I DUBBI RESTANO
Non ci sarebbe alcuno scandalo nel restituire parte dei soldi avuti dall’Unione europea. Anzi, sarebbe una dimostrazione di serietà pur nell’ammissione di non essere riusciti a realizzare, nei tempi previsti (entro la fine del 2026), tutti i progetti. E, dunque, non aveva tutti i torti Riccardo Molinari, capogruppo alla Camera della Lega, quando non escludeva di poter rinunciare a qualche prestito del Piano nazionale di ripresa e resilienza (Pnrr). Molinari, come ricorderete, è stato smentito dalla premier Giorgia Meloni e da tanti altri suoi colleghi di maggioranza. Mai l’esponente della Lega, stando all’opposizione, avrebbe detto una cosa simile. E probabilmente avrebbe ceduto anche alla facile tentazione di accusare maggioranza ed esecutivo di essere incapaci di spendere.
Una volta al governo, i problemi di gestione – e quelli dell’intero Pnrr hanno un elevato grado di complessità – emergono con una logica ferrea che può dar luogo a due distinte reazioni. La prima, assai diffusa tra i suoi colleghi di coalizione, è quella – oltre a confermare tutti gli impegni – di addossare un po’ di colpe al precedente esecutivo (nel quale peraltro c’erano sia la stessa Lega sia Forza Italia). Non è che il governo Draghi non abbia responsabilità, sia chiaro.
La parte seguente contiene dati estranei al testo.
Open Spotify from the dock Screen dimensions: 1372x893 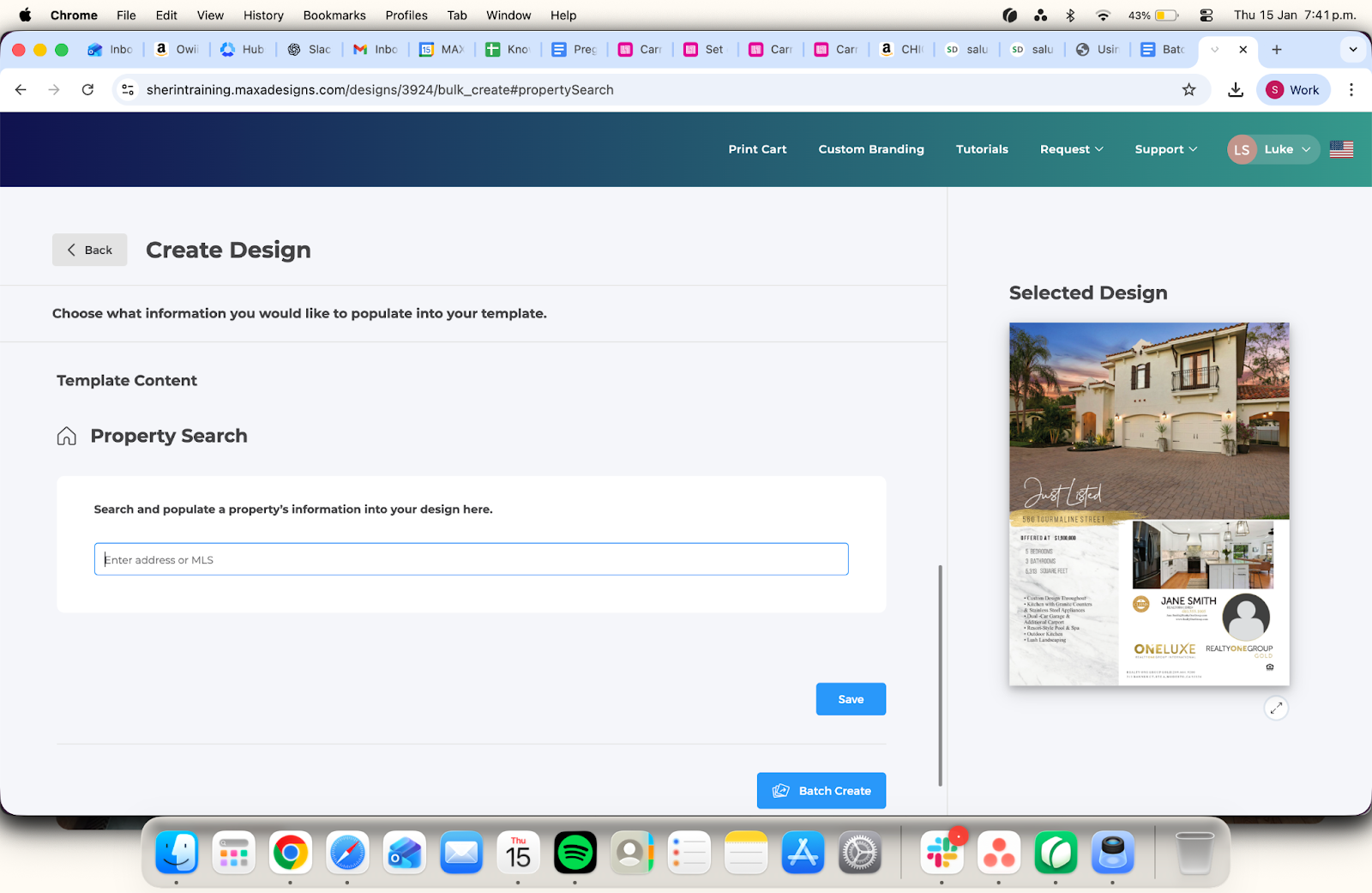575,853
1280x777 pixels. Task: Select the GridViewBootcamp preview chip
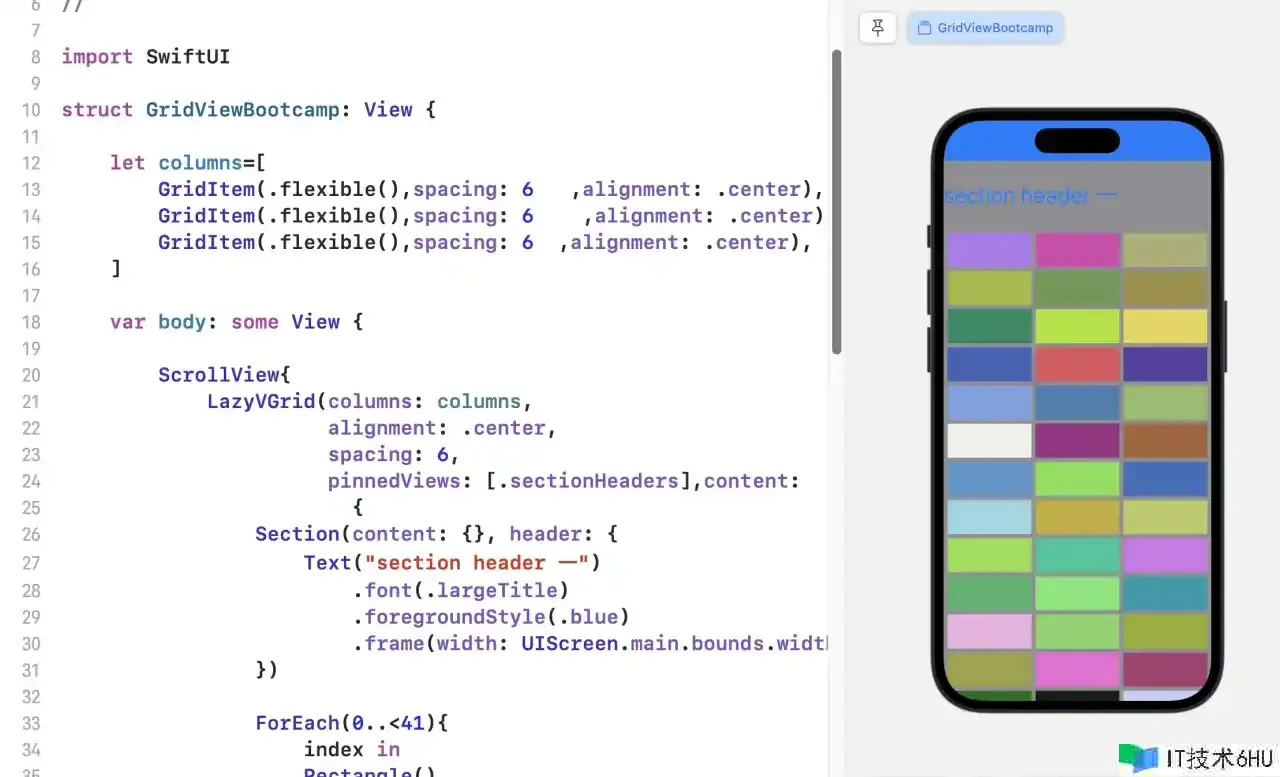pyautogui.click(x=985, y=28)
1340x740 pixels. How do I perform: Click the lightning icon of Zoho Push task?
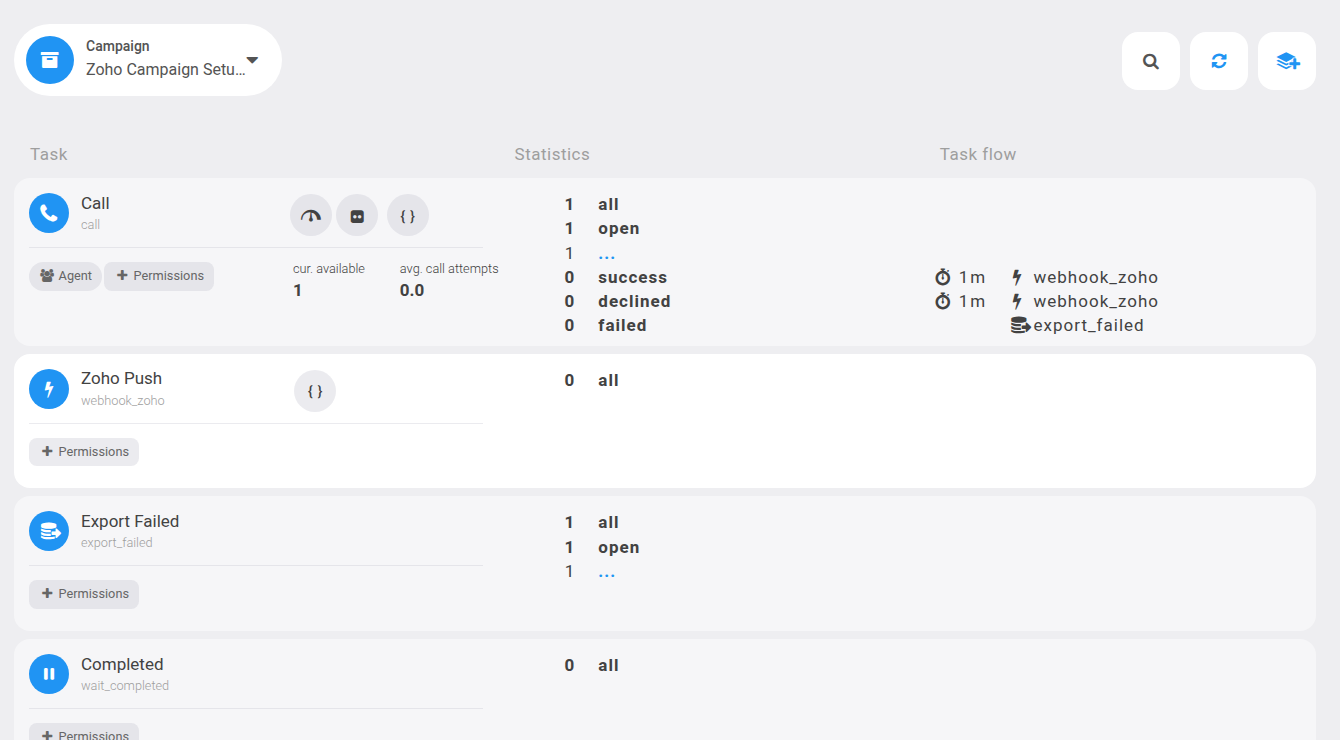tap(49, 389)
Alcuni obiettivi da raggiungere entro il 2026 apparivano irrealizzabili anche nell’autunno scorso. Giorgia Meloni si è impegnata ad accelerare i tempi. Il ministro per i Rapporti con l’Europa Raffaele Fitto, dopo aver ammesso difficoltà e ritardi – peraltro ben dettagliati dalla Corte dei Conti – promette una gestione più attenta, oltre a una revisione dei programmi. La seconda reazione, al contrario, è figlia di un più maturo senso di responsabilità. Agli occhi dei creditori – in questo caso governi ed elettorati di altri Paesi che hanno garantito l’emissione di debito comune per il Next Generation Eu – sarebbe più accettabile, e dunque scusabile, la restituzione di ciò che non si riesce a investire anziché lo scialo in progetti inutili.
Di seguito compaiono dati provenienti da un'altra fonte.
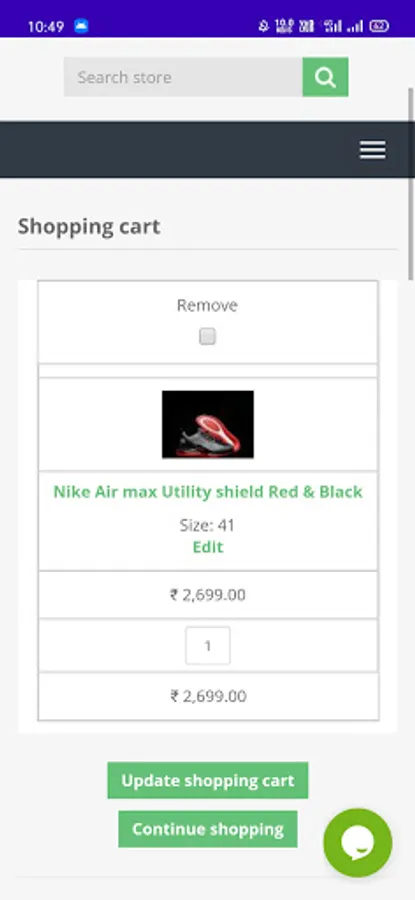The width and height of the screenshot is (415, 900).
Task: Focus the quantity input box
Action: coord(208,646)
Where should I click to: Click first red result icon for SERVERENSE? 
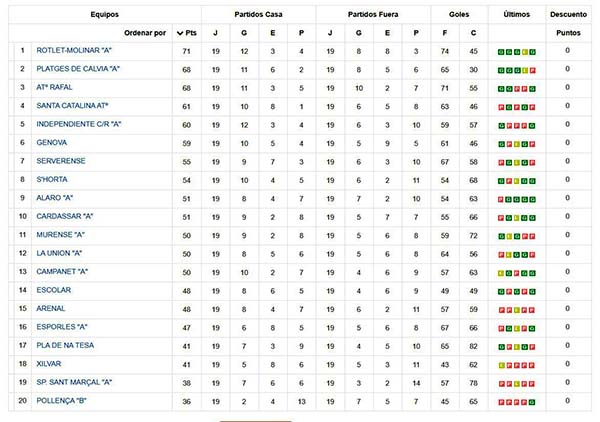[x=501, y=163]
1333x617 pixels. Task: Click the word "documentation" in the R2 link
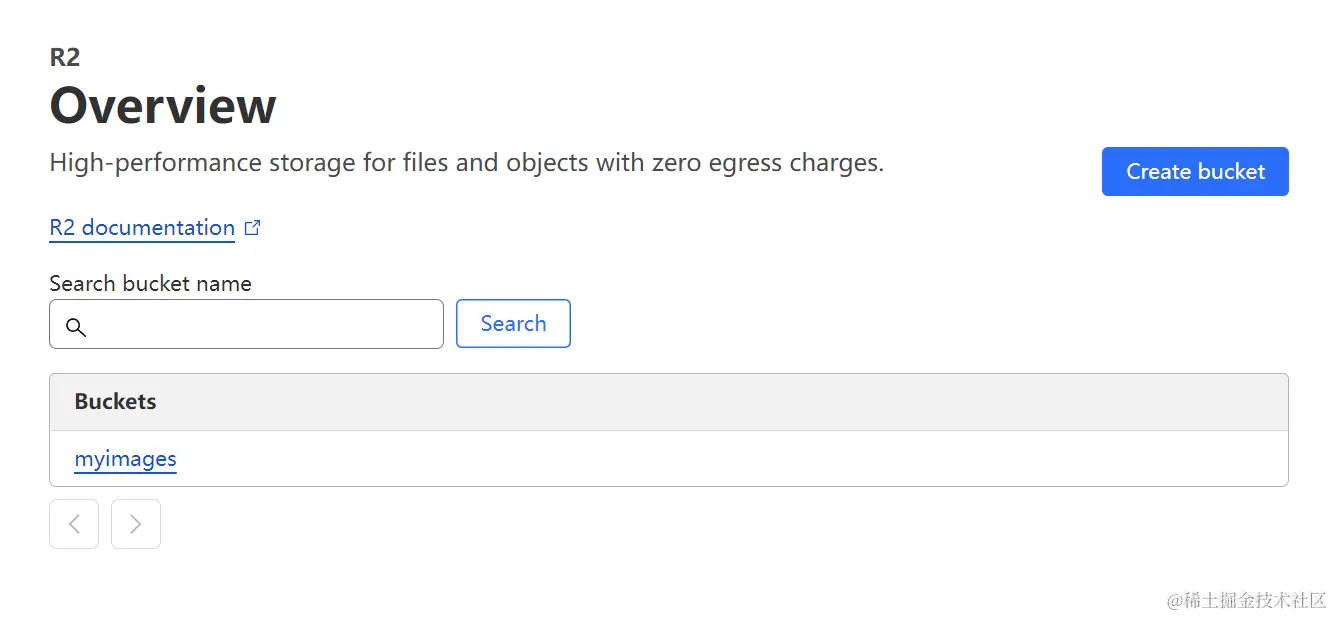click(158, 228)
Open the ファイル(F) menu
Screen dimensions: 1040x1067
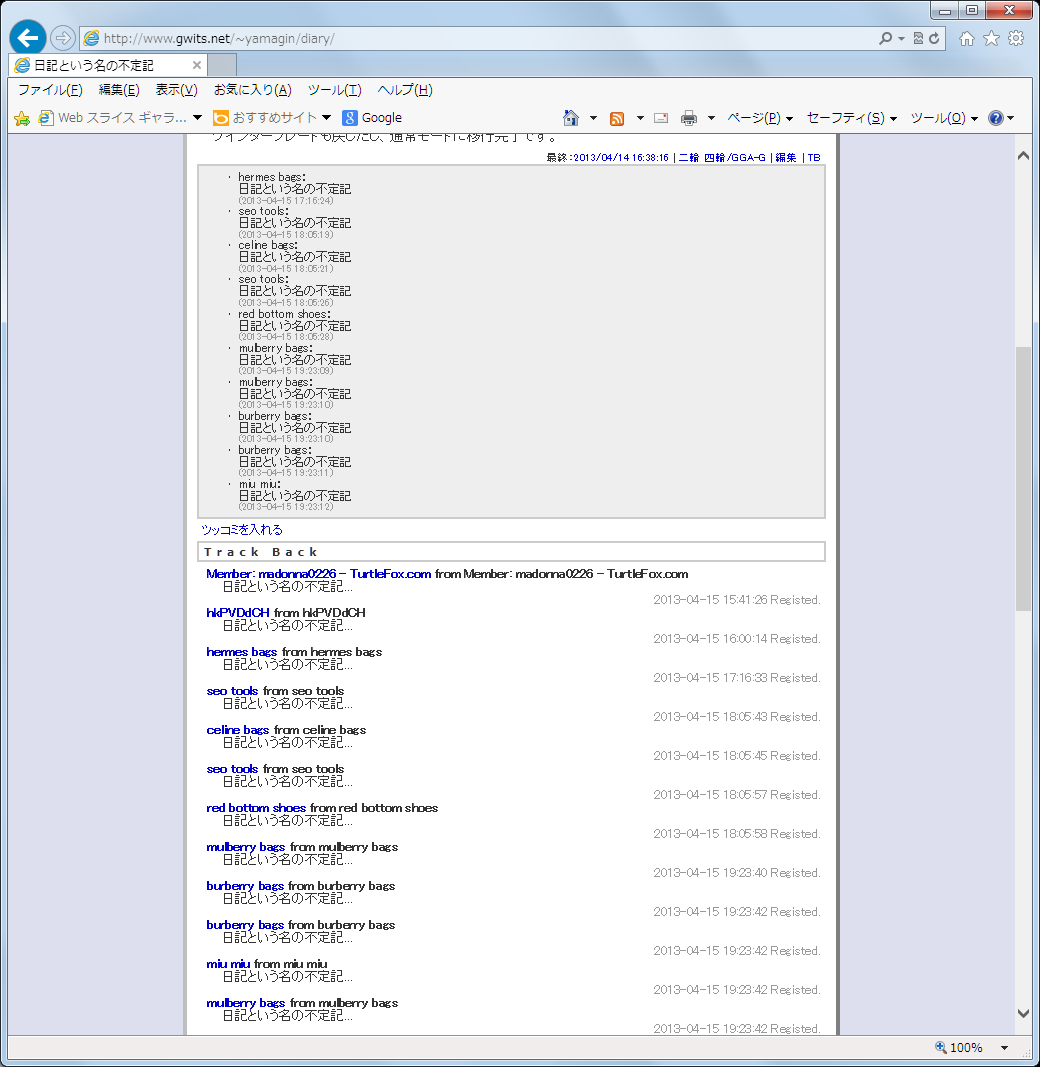pos(50,90)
A differenza dei fondi di coesione europei, sussidi e prestiti dei piani europei, lanciati dopo la pandemia e la crisi energetica, hanno come scopo principale quello di rendere più efficiente, competitiva e sostenibile l’intera Unione, non solo di finanziare la ripresa dei Paesi più deboli e colpiti. Insomma, restituendo i soldi non si fa una bella figura, ma dando prova di averli impiegati male se ne fa una decisamente peggiore. Con un’aggravante, si preclude del tutto la ripetizione in futuro di programmi solidali attraverso l’emissione di debito comune come avvenuto per il Pnrr. La soluzione migliore ovviamente resta quella di fare tutto in fretta e bene. E ce lo auguriamo. Ma davvero crediamo – tanto per fare un esempio – che tutti i Comuni che hanno partecipato ai bandi (solo 6 non hanno chiesto nulla), molti dei quali, specie nel Mezzogiorno, in dissesto finanziario, siano in grado – senza un aiuto e qualche forma commissariale – di completare in tempo i lavori? E soprattutto sono tutti progetti utili? I dubbi restano.